Criminal Law Easy Illustrative Explanation
When a person asks, “what is criminal law?” it is best to explain how the body of law works in the context of a regular person in every day life.
Bobby goes to Dillard’s and he hides a purse in his jacket. He passes the point of sale and leaves the store. Security is called. The security guard approaches and holds Bobby until the police arrive. The police officer reviews the security video and concludes he has probable cause to arrest Bobby for Class A misdemeanor theft. Bobby is arrested and charged with theft. Bobby waits in the jail for 8 hours, and is brought before a magistrate judge, who sets Bobby’s bail at $20,000.00. Bobby posts his bail, and is given a piece of paperwork indicating the day he will come back to court and handle his new criminal theft charge. He is assigned to County Court at Law 11, before the Honorable Judge Key for April the 22nd, 2013. When he arrives at the court, he indicates that he is poor and unable to afford a lawyer. Bobby is given a court appointed lawyer. Bobby realizes that because of the security video, he has no chance of winning his case. So, he accepts a plea bargain agreement, involving 6 months of probation and $500 in fines. He signs the paperwork, and begins his probation.
Numerous criminal laws dictate how this story went for Bobby. First, the Texas Penal Code says that it is illegal to commit theft. That theft statute is one of many criminal laws. Then, when the Officer was called, he determined he had probable cause to arrest Bobby. This probable cause law enabled the Officer to conduct that very arrest, as found in the Texas Code of Criminal Procedure. After Bobby, was arrested, a bail amount was set for him, so that he could bond out prior to his court date, as mandated by the criminal law right codified in the Texas Constitution. When Bobby appeared in court, he was not immediately convicted and thrown into jail. Rather, he was given a lawyer, and had the opportunity to understand the evidence against him. He was given the choice to fight the case, and decided to take a plea bargain agreement instead. In this way, he exercised his criminal law right to due process, as found in the United States Constitution (Due process is a criminal law that simply means, the person has a right to some legal process before being convicted). In sum, everything that happens to a criminal from the moment of the alleged criminal act, until the closing of the case is dictated by this large body of rules called “criminal law.” The following more formally explains these various sources of Texas Criminal Law, which are offered in the attempt to answer the question “What is Criminal Law?”

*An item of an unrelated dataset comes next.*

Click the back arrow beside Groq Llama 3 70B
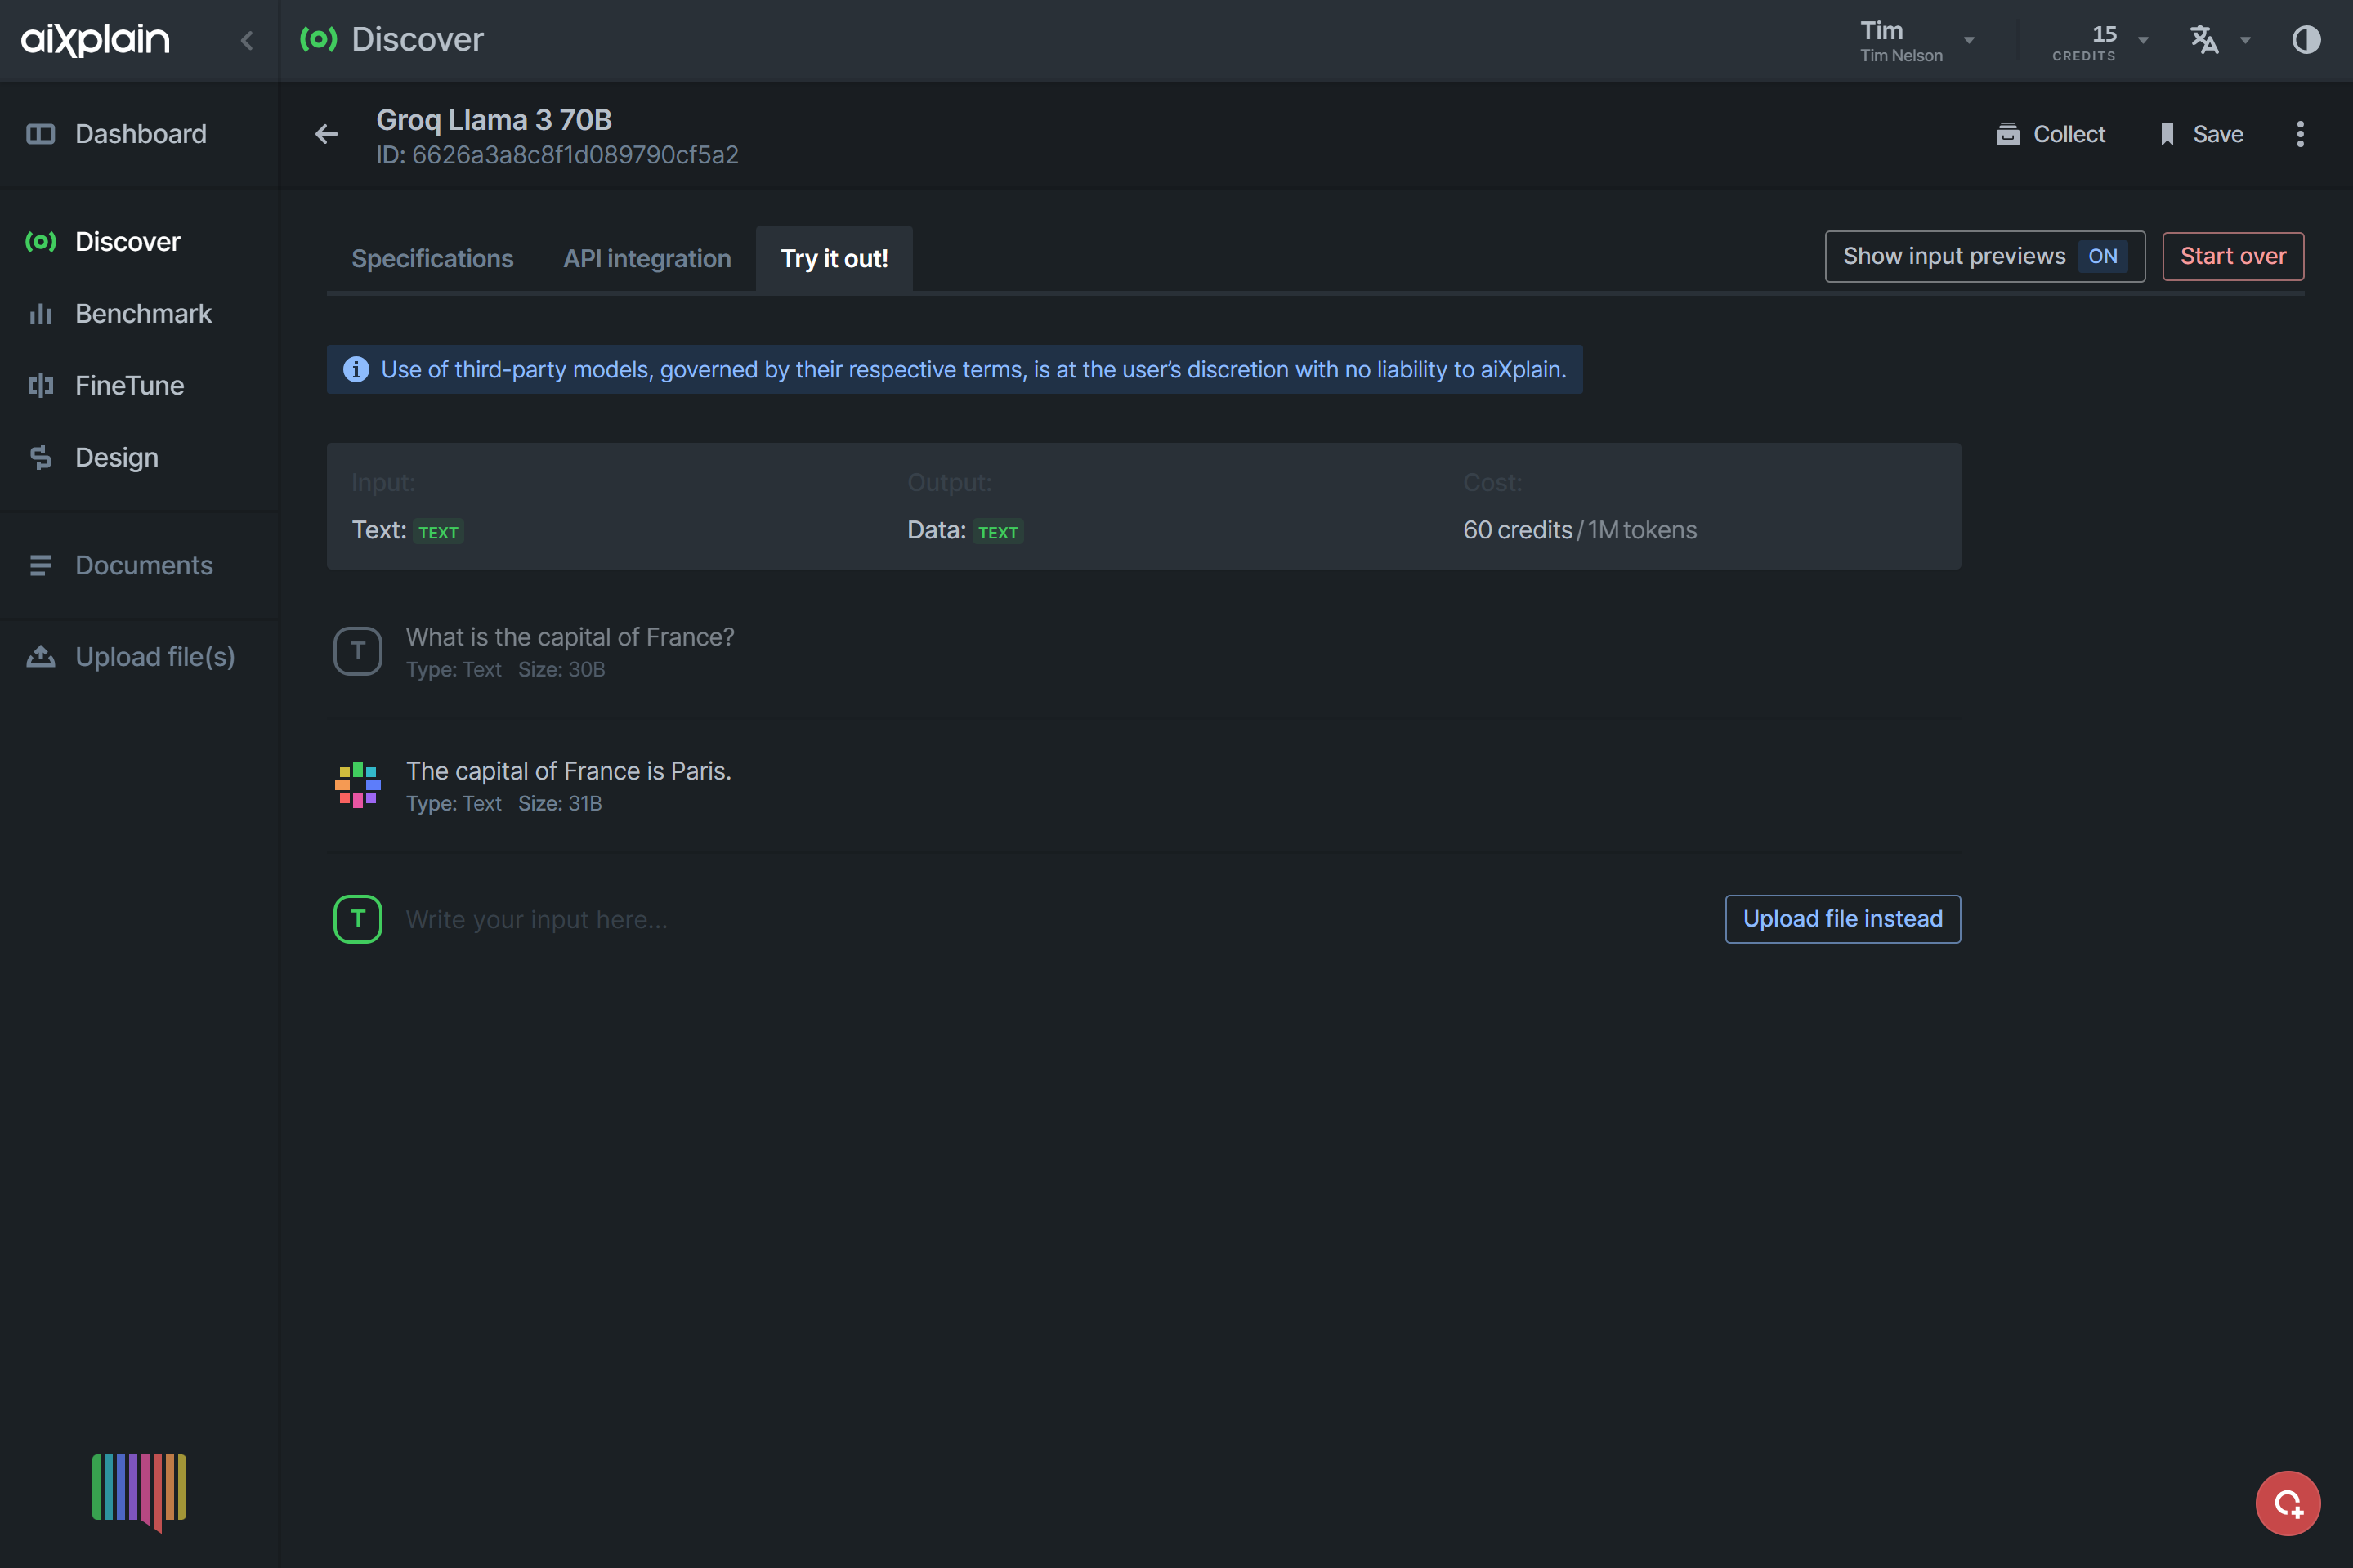 [326, 134]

Where to Find the Primary Sources for Texas Criminal Law
The following comprise the Texas Criminal Laws:
- The Texas Code of Criminal Procedure
- The Texas Penal Code
- The Texas Constitution
- The United States Constitution
- The Texas Case Law
Brief Explanation of Criminal Law Sources
Criminal Law is a body of law that the government uses to formally process and to punish criminals. There are numerous crimes that a person can commit in Texas. The definition of each of these crimes is part of our criminal law. However, the specific types of crimes a person can commit is only a small fraction of the criminal laws as a whole. When one refers to criminal law generally, this reference encompasses the legal procedure a criminally charged person follows in the face of an arrest. This “Code” is formally called the Texas Code of Criminal Procedure. The Code of Criminal Procedure tells us when an officer is allowed to arrest someone, how long the person can be in jail before a bond is set for the person, and all of the rules for how the person will proceed legally following an arrest. The Texas Penal Code is the body of criminal law that tells us all of the definitions for any crime that cannot committed in Texas. If an act is not listed in the Texas Penal Code, then a person cannot be criminally charged. If the Texas Penal Code did not list murder as a criminal act, then a murderer would not be charged with the crime. The criminal act absolutely must be defined in the Texas Penal Code in order for it to be a Texas Crime. You can imagine that the Texas Penal Code lists hundreds of crimes a person can commit. Other sources of criminal law include the Texas Constitution, the United States Constitution, and the Texas Criminal Cases that have been decided in the numerous courts. The criminal law is not in one place, it is the comprehensive meaning of all the criminal laws in these stated sources.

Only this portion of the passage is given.